If the enterprise wants to get ahead with Big Data and artificial intelligence, it will have to embrace new forms of infrastructure all the way to the silicon layer.
The fact is that with the data loads being projected and the physical limitations of CPUs at their max, the future likely belongs to GPUs and perhaps even more advanced architectures going forward. And this change is likely to reverberate up and down the IT stack as new processing capabilities drive new classes of applications and services, which in turn will fuel even further development of chip architectures, and so on.https://o1.qnsr.com/log/p.gif?;n=203;c=204663295;s=11915;x=7936;f=201904081034270;u=j;z=TIMESTAMP;a=20410779;e=i
According to Ami Gal, CEO of SQream Technologies, 2016 was the tipping point for GPUs because it was when the enterprise finally woke up to the fact that these devices can do a whole lot more than just graphics. With GPUs already handling data at faster rates than CPUs, and still improving at about 40 percent per year, they are quickly becoming the go-to solution for the heavy-duty analytics engines that will power the IoT and emerging cognitive technologies. As well, the GPU can hold a massive number of cores, which is more fitting for the gargantuan databases that will soon populate the data center, leading to faster results for more users simultaneously.
Indeed, say Kinetica CEO Amit Vij and Vice President Joseph Lee, as the consumption of digital services grows, businesses, particularly those engaged in ecommerce, will have no choice but to embrace GPU-powered databases for a wide range of applications. With the basic law of “survival of the fittest” entering its next phase, keeping ahead of marketplace characteristics, consumer trends, social sentiment and logistical efficiency will require a higher level of performance throughout the data chain. GPUs can already deliver analytical insights 1,000 times faster than CPUs at one-tenth the cost.

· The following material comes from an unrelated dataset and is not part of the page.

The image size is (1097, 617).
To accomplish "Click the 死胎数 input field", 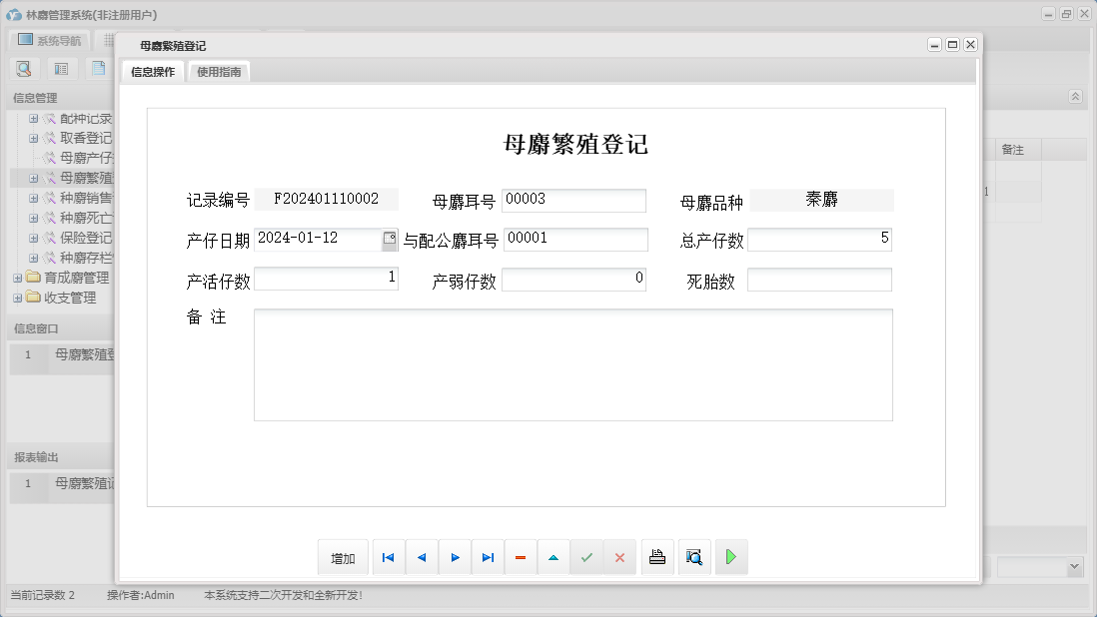I will click(x=819, y=280).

Still, the enterprise should be careful of simply throwing a GPU-accelerated database at analytics problems, says Richard Heyns, CEO of database developer Brytlyt. For one thing, the platform should integrate well with legacy architectures, particularly existing software – unless, of course, you are OK with upgrading your entire technology footprint at once. At the same time, however, it should be quick and easy to onboard new technologies, preferably in ways that avoid employee retraining. And, of course, it will need to scale to meet the ebb and flow of the business cycle. All of this will help ensure that you spend less time querying your powerful new database and more time drawing insights from it.
When it comes to applying intelligence to modern data operations, however, the GPU may not be the right solution. Jeff Dorsch, tech editor at Semi Engineering, noted that when it comes to supporting dynamic, autonomous workloads, the field-programmable gate array (FPGA) has some advantages over the GPU. For one thing, FPGAs are programmable, so they can accommodate a wider range of processing demands as intelligent systems alter their functionality for new environments. They are also more parallel and rely on fixed-point calculation rather than floating-point, which is more amenable to functions like machine learning. The FPGA market is still rather small, however, and the architectures are still evolving, so it will probably be a little while before they make a significant impact on enterprise data systems.
While many enterprises will no doubt strive to build their own GPU architectures, deployment will most likely be faster on the cloud. With economies of scale in their favor and competitive pressures fueling a constant desire to innovate, cloud providers are in the best position to provide the most advanced capabilities at a rapid pace.
After all, the enterprise is no longer interested in being the first to own a new technology, but the first to benefit from the results it delivers.
Arthur Cole writes about infrastructure for IT Business Edge. Cole has been covering the high-tech media and computing industries for more than 20 years, having served as editor of TV Technology, Video Technology News, Internet News and Multimedia Weekly. His contributions have appeared in Communications Today and Enterprise Networking Planet and as web content for numerous high-tech clients like TwinStrata and Carpathia. Follow Art on Twitter @acole602.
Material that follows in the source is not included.